An Obama administration program is bringing refugees with a Muslim background to small towns throughout the United States. This is being met with opposition from many residents of these towns, such as one from Montana who said, “Our city is failing because of the refugees. We have 22 different languages spoken in our schools. We’ve got 42 languages being fielded by our 9-1-1 call centers, and crime is just through the roof. We need to exercise caution, especially for the sake of our children.”

Although it is not a wave of hundreds of thousands of refugees such as is being encountered in Europe, the statistics are showing that crime rates are increasing along with the number of refugees. This year alone, thousands of new refugees are expected to spread throughout the country. Obama himself has pledged to admit 10,000 from Syria alone. Fortunately, there has been some resistance to that, so it has been halted at least temporarily.
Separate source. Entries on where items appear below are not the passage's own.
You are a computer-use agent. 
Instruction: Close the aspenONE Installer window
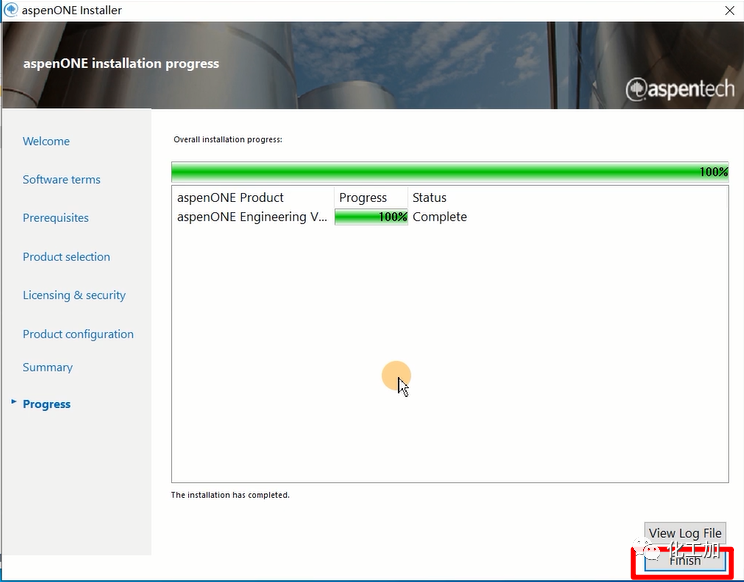pos(726,10)
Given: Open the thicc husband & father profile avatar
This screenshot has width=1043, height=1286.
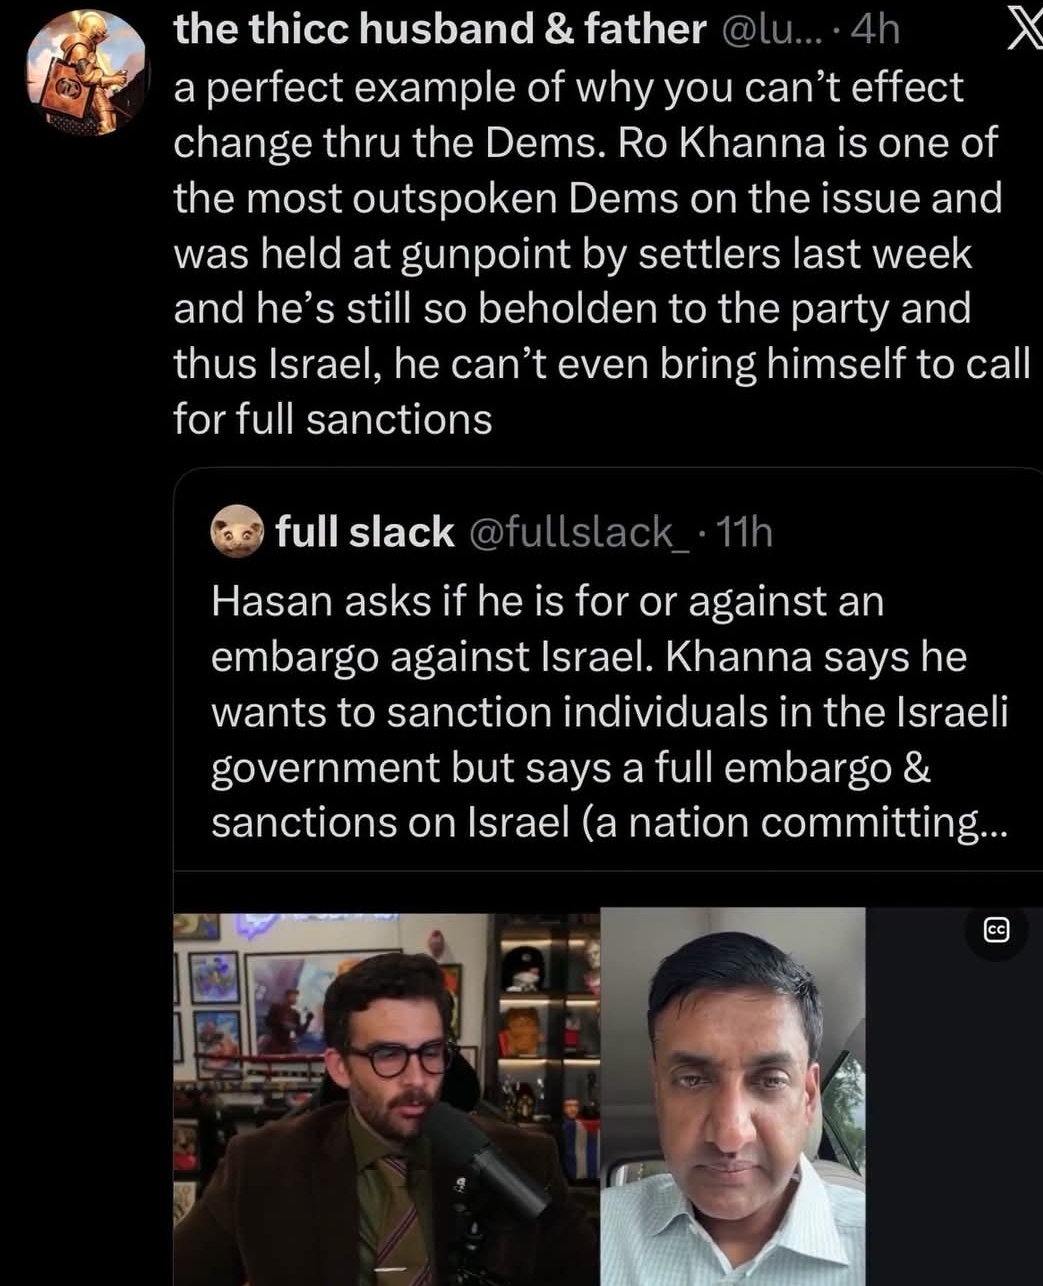Looking at the screenshot, I should pos(85,73).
As some will correctly point out, not all of the refugees are criminals. I do not disagree. But with so many of them tied directly to the rise in crime, at what point is it not worth accepting a small minority of them who behave? One solution would be to perform more thorough background checks on the refugees to vet them, but we are all aware how impractical that task is. There are simply too many ways for refugees to obtain legal documentation that says they are someone else, making a background check pointless.

The other part to the problem is that many Americans are too afraid to speak out against the refugee program because they do not want to be labeled “anti-Muslim” or hateful toward them. It is a problem that is only going to get worse unless our government can recognize the threat, and either improve their methods or put an end to the program. The government may have rejected 30 refugees in the past year or so, but they’ve still admitted 2,000 others.

At what point will our country say the risk is greater than the reward? And at what point will they offer up a more viable solution for everyone? It does not appear that things will be improving in 2016.